You are misunderstanding why I am quoting this maneuver. There are 3 practical things you can alter to shake your opponent:
1. Your rate of forward movement
2. Your orientation
3. Your rate of perpendicular thrust, for turns
While there is no
drag in space, you would generally want to change
all 3 parameters at once in order to shake your opponent. That's a Chandelle turn, or the inverse of one if you're speeding up instead of slowing down. I'm just replacing drag and lift with Thrust. The maneuver isn't any different just because space is a void.
Finally,
Traveller ships do not need to flip to slow down. Not according to Mongoose, anyway.[/quote]

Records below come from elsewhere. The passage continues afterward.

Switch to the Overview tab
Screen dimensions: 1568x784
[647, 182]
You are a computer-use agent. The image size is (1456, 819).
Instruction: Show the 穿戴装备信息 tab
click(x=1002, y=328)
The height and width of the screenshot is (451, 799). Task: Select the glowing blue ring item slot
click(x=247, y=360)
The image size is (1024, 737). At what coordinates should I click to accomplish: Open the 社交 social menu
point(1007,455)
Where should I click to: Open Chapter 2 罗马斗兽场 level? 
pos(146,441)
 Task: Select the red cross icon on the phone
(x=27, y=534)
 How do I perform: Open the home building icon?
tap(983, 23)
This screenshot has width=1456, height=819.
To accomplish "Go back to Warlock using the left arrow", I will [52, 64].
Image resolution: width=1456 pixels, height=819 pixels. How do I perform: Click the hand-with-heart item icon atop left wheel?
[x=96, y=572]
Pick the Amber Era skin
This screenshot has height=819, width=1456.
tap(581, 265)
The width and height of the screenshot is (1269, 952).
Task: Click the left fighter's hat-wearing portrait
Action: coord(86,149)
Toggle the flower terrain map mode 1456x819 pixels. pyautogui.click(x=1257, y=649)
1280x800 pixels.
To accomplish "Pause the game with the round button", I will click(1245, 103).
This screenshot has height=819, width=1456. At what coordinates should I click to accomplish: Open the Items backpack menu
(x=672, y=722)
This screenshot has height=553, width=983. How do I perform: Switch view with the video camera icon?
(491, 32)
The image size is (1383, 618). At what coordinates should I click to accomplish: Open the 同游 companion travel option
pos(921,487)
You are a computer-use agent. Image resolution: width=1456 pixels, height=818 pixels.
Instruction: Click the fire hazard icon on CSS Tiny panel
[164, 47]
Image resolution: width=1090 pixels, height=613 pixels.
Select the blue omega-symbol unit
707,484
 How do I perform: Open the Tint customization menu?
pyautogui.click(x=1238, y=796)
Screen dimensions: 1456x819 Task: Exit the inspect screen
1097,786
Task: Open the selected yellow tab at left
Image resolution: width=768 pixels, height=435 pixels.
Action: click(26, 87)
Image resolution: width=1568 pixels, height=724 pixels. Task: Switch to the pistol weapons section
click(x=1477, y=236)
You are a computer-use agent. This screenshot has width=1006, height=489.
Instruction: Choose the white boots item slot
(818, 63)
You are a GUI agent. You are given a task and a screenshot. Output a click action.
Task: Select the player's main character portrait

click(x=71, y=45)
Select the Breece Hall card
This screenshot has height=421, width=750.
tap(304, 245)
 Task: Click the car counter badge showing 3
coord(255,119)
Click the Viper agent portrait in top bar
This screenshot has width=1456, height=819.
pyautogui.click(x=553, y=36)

That's not a correct statement. MGT, CT and the others all postulate a reaction-based drive system and newtonian movement. So the rule has always been you accelerate half way to your destination and then flip and decelerate to come to a stop - assuming you are wanting to stop. Mainstream Traveller has never postulated a reactionless drive universe.
Thrusters should be incapable of the same amount of energy required from main engines (hence the label 'main'). While aerial maneuvers are similar in space, they still require a change of mindset to offset the differences in place. Aerial maneuvers can count on drag, space maneuvers require equal amounts of thrust energy to offset the previous one - which is a primary factor considering you need main engines to offset main engines. Plus 'shaking' your enemy on your tail becomes much different when you can maintain your current velocity and direction while spinning in place to bring your weapons to bear. In that sense you can never elude them unless your rate of thust is greater. And then it's a matter of how fast you can pull away (all the while being shot at).
What the game system has done is collapse much of the actual science down into a far more simpler model to speed gameplay and enhance the fun factor. 'Dogfights' in space, using real spacial maneuver physics would be rather funny to watch I think. In Traveller a space combat turn is 6 minutes. The idea is that any craft can spin on it's axis, bring even spinal mounts to bear, and then spin back and engage main drives to continue its path. I actually doubt multi-thousand ton ships are going to have THAT capability, but I don't see that part of the game system ever changing. It would have to be revamped and moved to a board-style with turning rates and everything. And even then, assuming you wanted to maintain realism, you would have to keep track of thrust-turns because in order to change directions you'd have to provide equal thrust in the opposite direction just to slow down. Otherwise your turns would be quite far and wide.
Though one could fairly argue trailing at 20,000km while you both tried to turn is the space equivalent of being on someone's tail.
phavoc said:
This is exactly the definition of a Maneuver Drive, according to Mongoose. Internal, but not external, of course. It uses Thrust in all directions in order to maneuver the craft. Rolling, Pitching, Yawing, and all Translation included.
No, it's not. Maneuver drives operate the same as reaction-based, they are at the rear of the craft and 'push' it forward - just don't go digging any deeper because there's no underlying physic framework to explain it. Accept it and move on. And that's how it's been with every version, including MGT. I have looked before and it's hard enough to even find bare mention of thrusters anywhere. With the new emphasis on the extra speed bonus made available by reaction drives this tenet is only being reinforced (personally I don't think the path they are going down is a good one, but I've already voted and been overruled on that one - it's sci-fi, and people want more zip using high-burn thrusters).
The combat system has never gone into that sort of detail regarding maneuvers during combat. It's always been at a high level and not necessarily even a correct reflection of the physics universe model that has already been defined. We use the stripped-down gaming version.